OPTIMIZE RESOURCE SCHEDULING IN MULTI-TENANT CLUSTERS AT SCALE

PhD Thesis Proposal Defence


Title: "OPTIMIZE RESOURCE SCHEDULING IN MULTI-TENANT CLUSTERS AT SCALE"

by

Mr. Qizhen WENG


Abstract:

With the rise in Cloud Computing over the past few decades, there has been a 
trend of employing large-scale shared clusters consisting of commodity machines 
to serve multiple user groups. Such multi-tenant clusters are usually highly 
heterogeneous, and their workloads are widely diverse. In this dissertation, we 
aim to improve the performance of workloads and reduce the operating costs of 
clusters by optimizing resource scheduling.

In clusters for online cloud services, long-running applications (LRAs), 
deployed in containers, are prevailing and of the highest priority.
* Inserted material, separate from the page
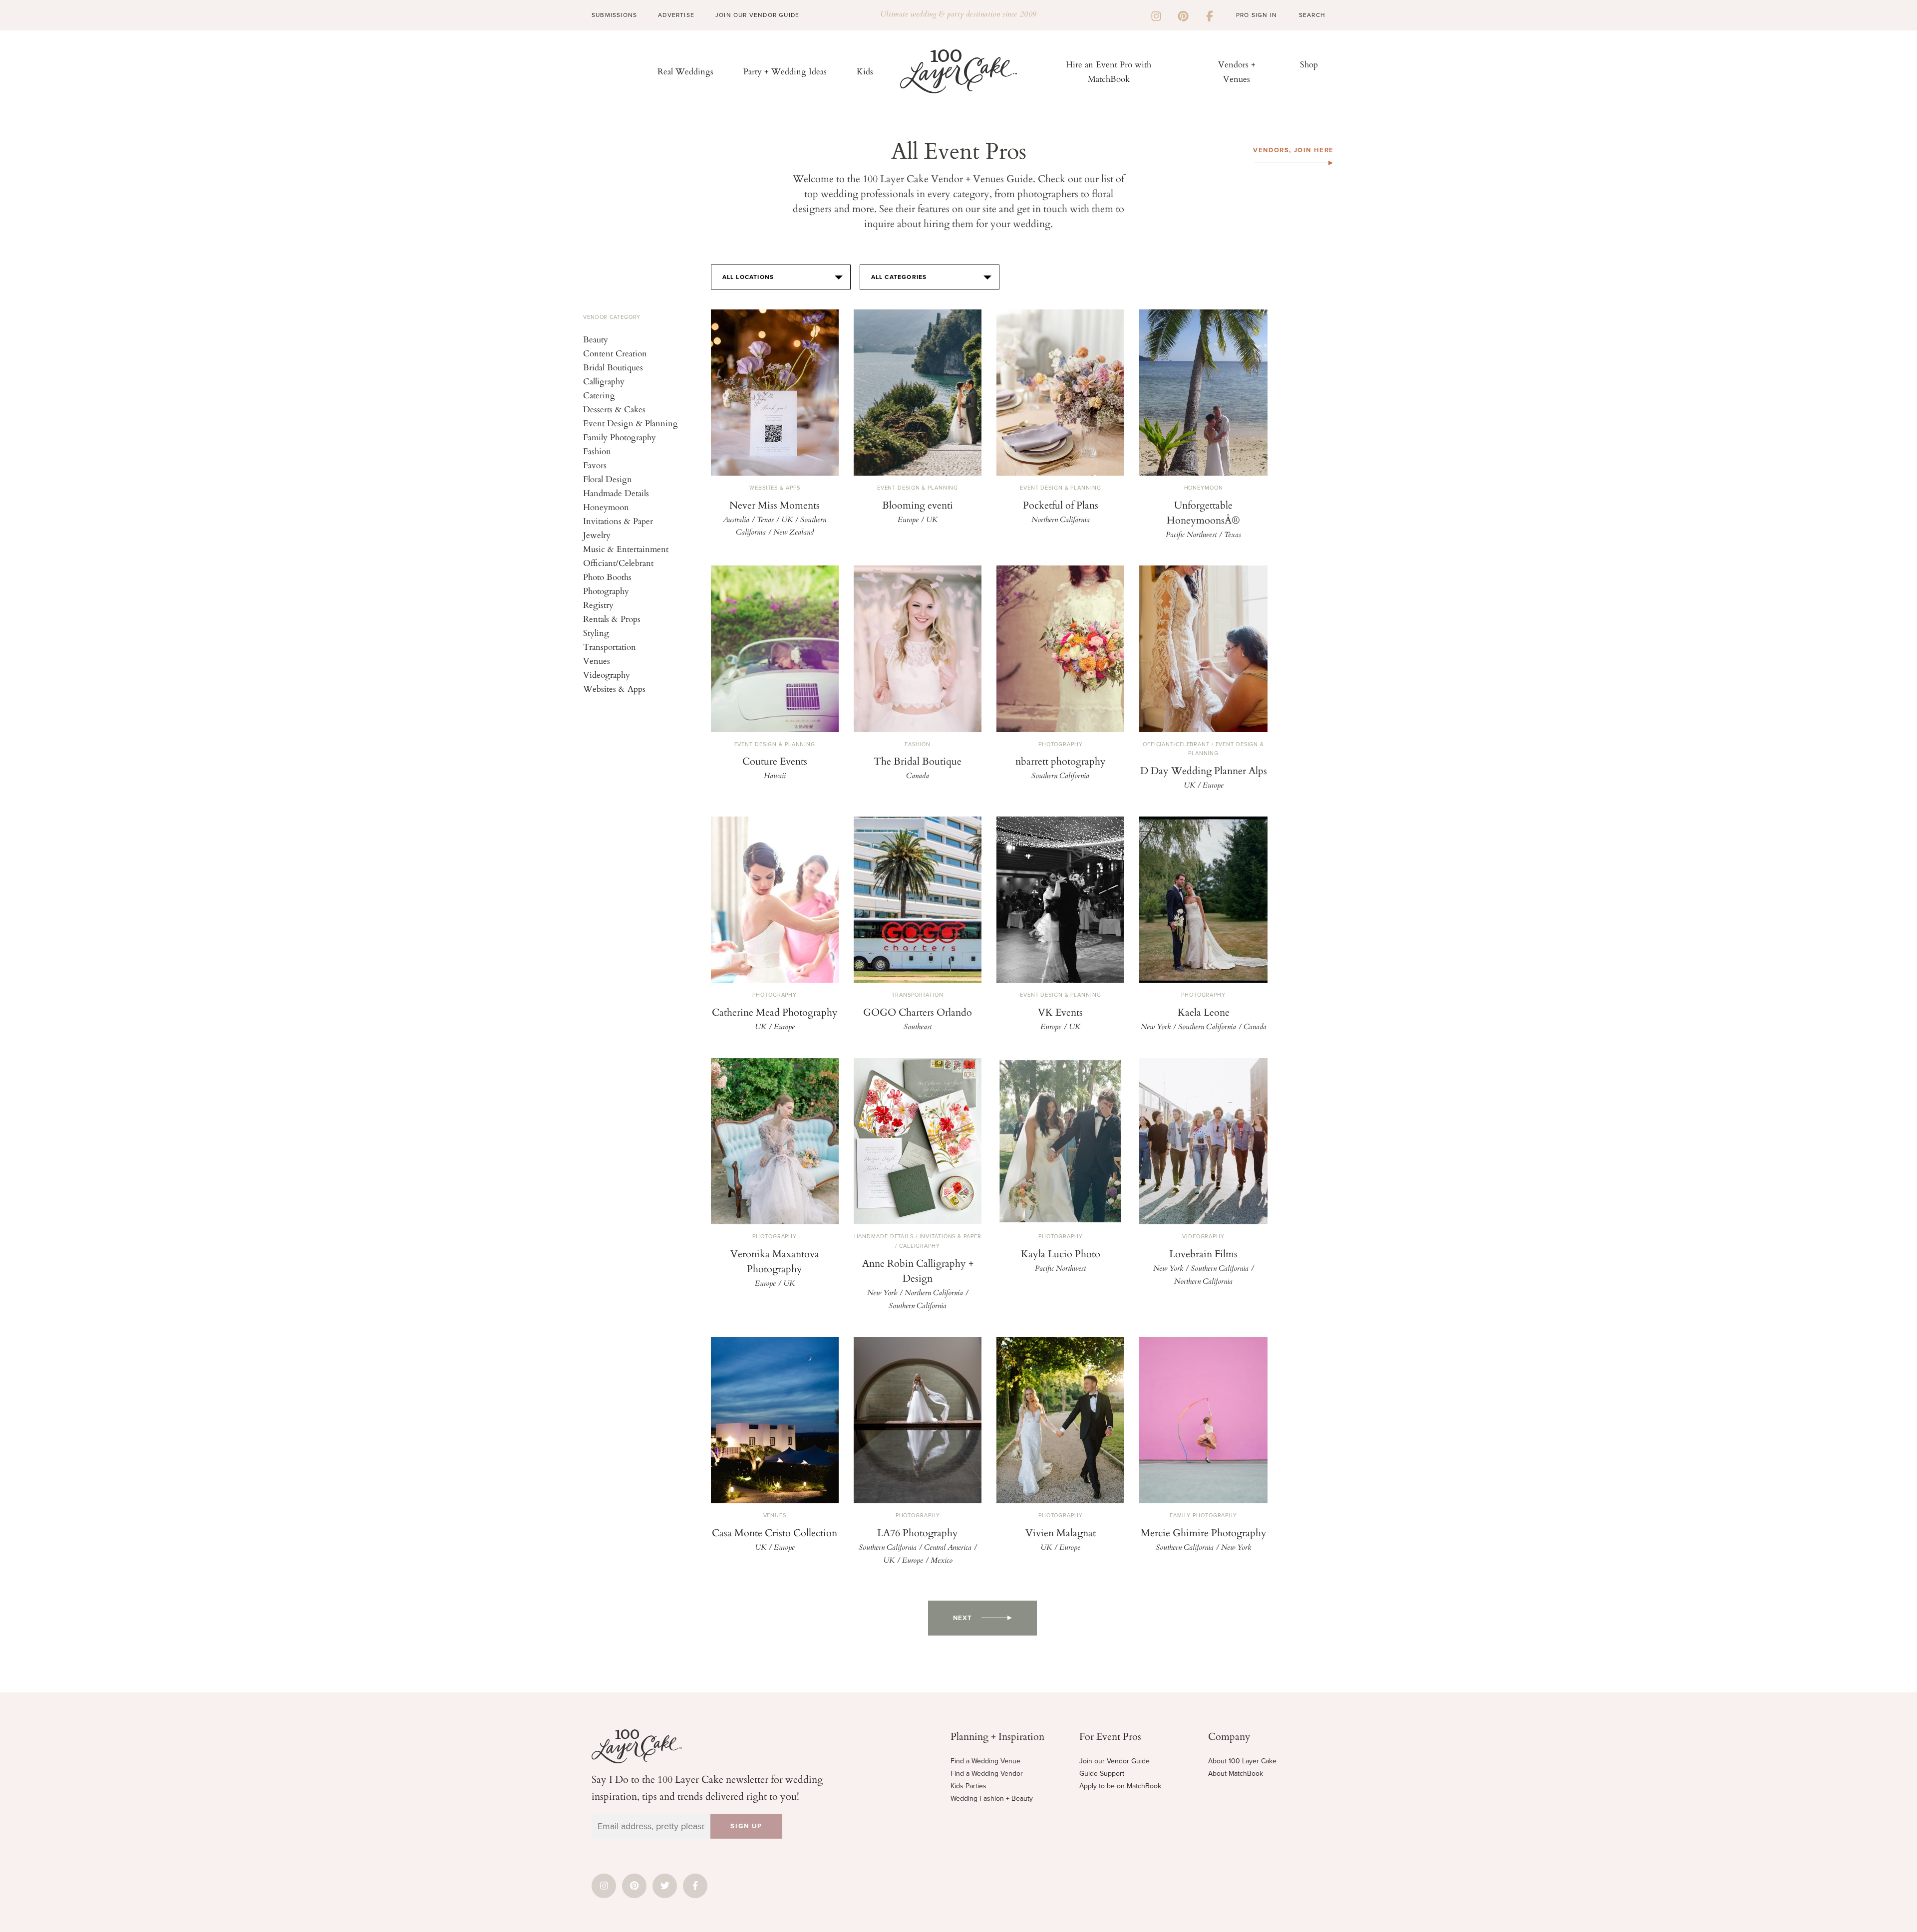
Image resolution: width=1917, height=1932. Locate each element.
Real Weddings (685, 71)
But placing 
LRA containers is known to be difficult; they often have sophisticated 
performance interactions (e.g., resource interferences and I/O dependencies) 
that are hard to be quantitatively evaluated by the existing constraint-based 
schedulers. Fortunately, we find that modern reinforcement learning (RL) 
techniques offer an appealing solution for LRA scheduling. We propose Metis, a 
general-purpose RL-based scheduler that learns to optimally place LRA 
containers and scales to production clusters with hierarchical learning 
techniques.

Shared clusters running diverse workloads of Machine Learning (ML) algorithms, 
on the other hand, are usually equipped with Graph Processing Units (GPUs) of 
different generations. However, the characteristics of such scenarios remain 
largely unexplored. We therefore present a comprehensive trace study of a 
typical ML-as-a-Service (MLaaS) cloud in the enterprise and discuss the 
scheduling opportunities and challenges with benchmarks and simulations. We not 
only show that GPU sharing and task recurrence can be leveraged to improve the 
cluster efficiency, but also reveal the presence of hard-toschedule tasks, the 
imbalance load across heterogeneous machines, the potential bottleneck on CPUs, 
and so forth, calling for further designs on resource scheduling.


Date:			Friday, 29 July 2022

Time:                  	4:00pm - 6:00pm

Zoom Meeting: 
https://hkust.zoom.us/j/91058544752?pwd=NkZhc3VUWC9hMVJPK3F5bjZmM3dtZz09

Committee Members:	Dr. Wei Wang (Supervisor)
 			Prof. Qian Zhang (Chairperson)
 			Prof. Kai Chen
 			Prof. Bo Li


**** ALL are Welcome ****